Penegakan Aturan Hukum Jadi Kunci Gaet Investasi di Sektor Pertambangan

8 hours ago 7

Liputan6.com, Jakarta - Pertambangan masih menjadi salah satu motor penggerak pertumbuhan ekonomi nasional. Namun, hal tersebut dinilai perlu dibarengi adanya kepastian hukum agar investasi tetap terjaga dan manfaat ekonomi terasa hingga ke daerah.

Menurut kajian Institute for Development of Economics and Finance (Indef), kontribusi sektor pertambangan masih tinggi dengan menyumbang sekitar 8,5 persen terhadap Produk Domestik Bruto (PDB) nasional.

Kementerian Energi dan Sumber Daya Mineral (ESDM) mencatat produksi batubara nasional mencapai 357,6 juta ton atau 48,34% dari target produksi tahun 2025 sebesar 739,67 juta ton, selama semester I tahun 2025. Pasokan batubara nasional dialokasikan untuk ekspor sebesar 238 juta ton, memasok 45% kebutuhan Listrik dunia.

Indonesia memiliki cadangan komoditas mineral dan batubara yang melimpah, seperti nikel, tembaga, bauksit, timah, emas, perak, besi, dan batubara. Cadangan ini memiliki nilai antara USD3,91 triliun pada 2023, dan akan meningkat jika sumber daya tersebut berubah status menjadi cadangan.

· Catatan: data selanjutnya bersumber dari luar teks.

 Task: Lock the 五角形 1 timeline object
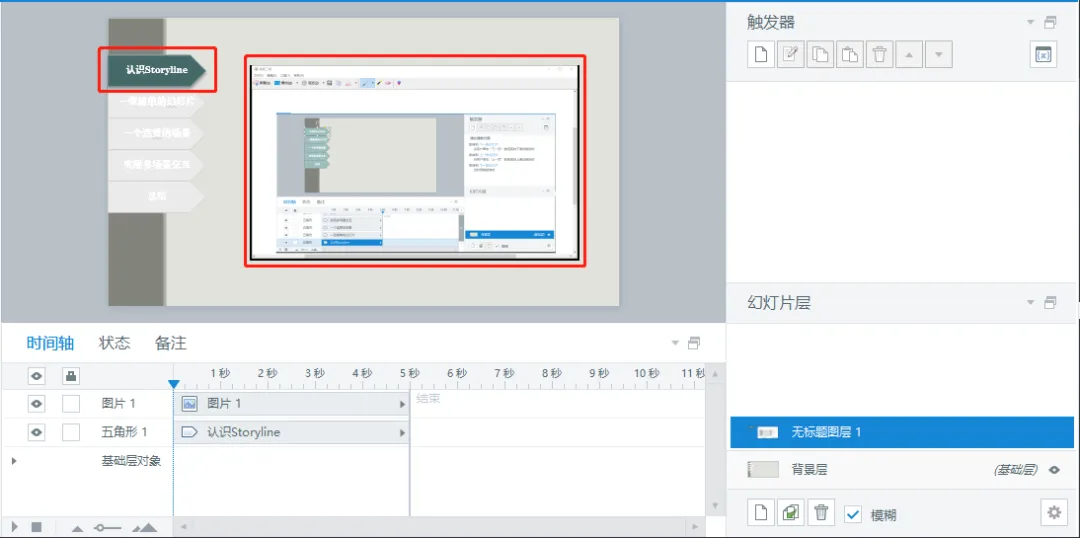click(71, 432)

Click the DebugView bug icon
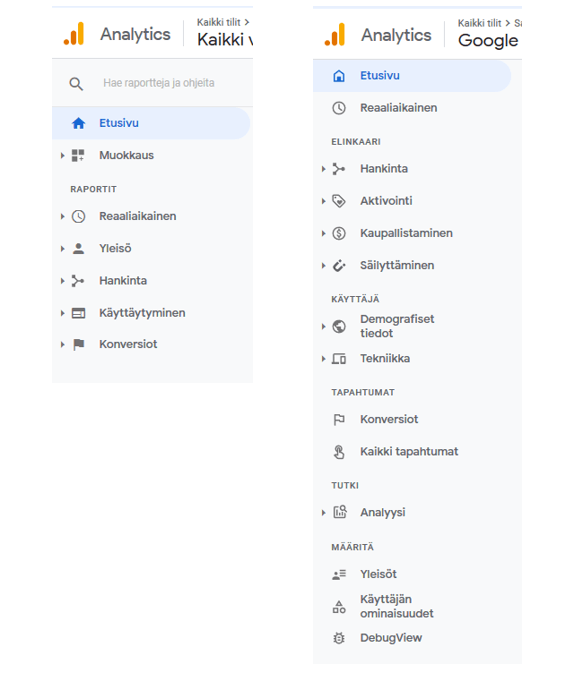click(x=339, y=638)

“Indonesia masih kaya potensi sumber daya alam. Namun dibutuhkan kepastian hukum dengan penegakan aturan yang seharusnya,” ujar Peneliti Alpha Research Database Indonesia Ferdy Hasiman, seperti ditulis Kamis (18/12/2025).

Dia mengatakan, polemik saling klaim antara perusahaan tambang pemegang Izin Pinjam Pakai Kawasan Hutan (IPPKH) dan masyarakat masih terjadi. Karenanya, pemerintah pusat harus turun tangan agar polemik tersebut tak berlarut-larut.

“Banyak terjadi di beberapa provinsi, di Maluku, Sulawesi, Kalimantan. Pemerintah pusat harus mengawal IPPKH yang diterbitkan oleh Kementerian Kehutanan,” tegas dia.

Kawasan hutan, dikatakan merupakan milik negara. Sehingga tidak ada yang bisa memanfaatkan tanpa mengantongi izin dari negara. Termasuk jika ada masyarakat yang melakukan klaim memiliki legalitas atas wilayah hutan. Hal itu merupakan bentuk ketidakpatuhan terhadap perundang-undangan.

Dia membedakan hal tersebut dengan klaim di Area Penggunaan Lain (APL), yakni wilayah di luar kawasan hutan negara yang diperuntukkan bagi kegiatan non-kehutanan seperti pertanian, permukiman, industri, dan infrastruktur.

“Pemegang IPPKH punya izin dari negara untuk melakukan kegiatan pertambangan. Masyarakat tidak bisa asal klaim karena status kawasan hutan adalah milik negara,” ucapnya.

Dikatakan, menjaga kepastian berusaha dan memberikan kepastian hukum kepada investor, juga kepada masyarakat agar ekonomi di daerah tumbuh.